Which is included only in a comprehensive assessment?
- A. Circulatory assessment
- B. Assessment of the airway
- C. Complete health history
- D. Disability assessment
Correct Answer: C
Rationale: The correct answer is C: Complete health history. In a comprehensive assessment, obtaining a complete health history is essential to gather information about the patient's past and present health conditions, including medical history, family history, social history, and current symptoms. This information helps the healthcare provider understand the patient's overall health status, identify risk factors, and develop an appropriate treatment plan. Assessing the circulatory system (A) and airway (B) are important components of a physical assessment, but they alone do not constitute a comprehensive assessment. Disability assessment (D) focuses on the functional limitations caused by a disability and is not always included in a comprehensive health assessment.
What should the nurse assess first in a client with severe abdominal pain?
- A. Assess vital signs
- B. Administer oxygen
- C. Perform an ECG
- D. Monitor serum glucose levels
Correct Answer: A
Rationale: The correct answer is A: Assess vital signs. Vital signs provide crucial information on the client's overall condition and can help identify any life-threatening issues. Monitoring vital signs such as blood pressure, heart rate, respiratory rate, and temperature can guide immediate interventions and determine the urgency of further assessments or treatments. Administering oxygen (B) would be appropriate after assessing vital signs. Performing an ECG (C) may be indicated later but is not the priority in this acute situation. Monitoring serum glucose levels (D) is not typically the first assessment in a client with severe abdominal pain.
A nurse is caring for a patient who is post-operative following an abdominal surgery. The nurse should prioritize which of the following interventions?
- A. Encouraging early ambulation to prevent deep vein thrombosis.
- B. Administering pain medication regularly.
- C. Providing wound care and dressing changes.
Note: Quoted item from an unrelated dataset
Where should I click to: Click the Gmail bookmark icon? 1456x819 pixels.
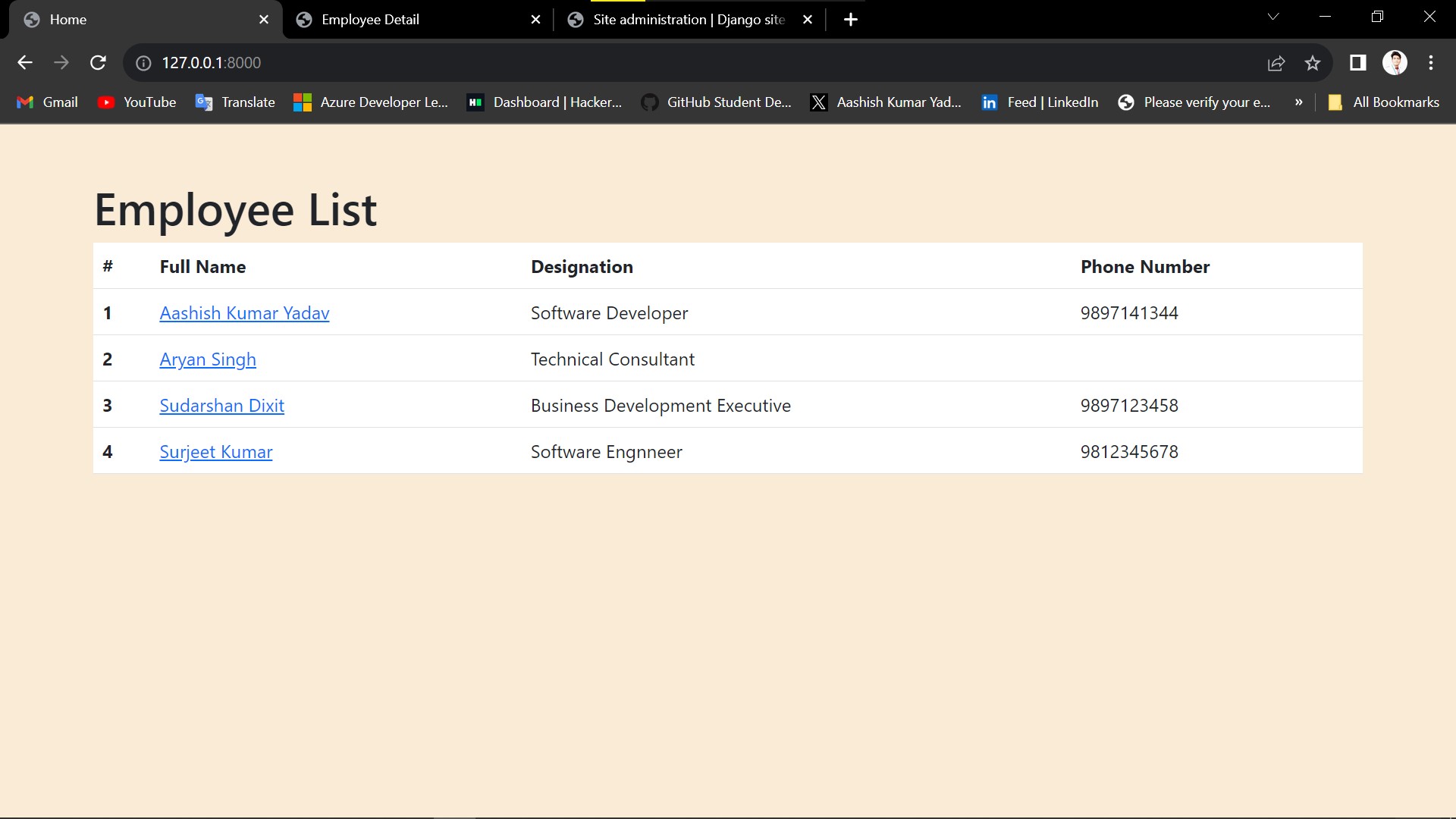tap(25, 102)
- D. Encouraging high-protein diet for healing.
Correct Answer: A
Rationale: The correct answer is A: Encouraging early ambulation to prevent deep vein thrombosis. Early ambulation helps prevent blood clot formation in the legs, reducing the risk of deep vein thrombosis post-surgery. It also promotes circulation and aids in preventing complications like pneumonia. Administering pain medication (B) is important, but preventing complications should take priority. Providing wound care (C) is essential but not the top priority. Encouraging a high-protein diet (D) is beneficial for healing, but immediate post-operative mobility is crucial for preventing complications.
Why must a nurse avoid disrupting bloodstains or tears on the clothing of a trauma client?
- A. The clothing is the property of another
- B. It facilitates repair and salvage of the clothing
- C. The clothing is potential evidence with legal implications
- D. It decreases trauma to family members
Correct Answer: C
Rationale: The correct answer is C because the clothing of a trauma client could potentially be considered evidence with legal implications. Preserving the bloodstains or tears on the clothing maintains the integrity of the evidence for forensic investigation or legal proceedings. Disrupting the bloodstains or tears could compromise the evidence and hinder any potential investigation or legal case. Choices A, B, and D are incorrect because the primary concern in this scenario is the legal implications and preservation of evidence, not ownership, repair, salvage, or minimizing trauma to family members.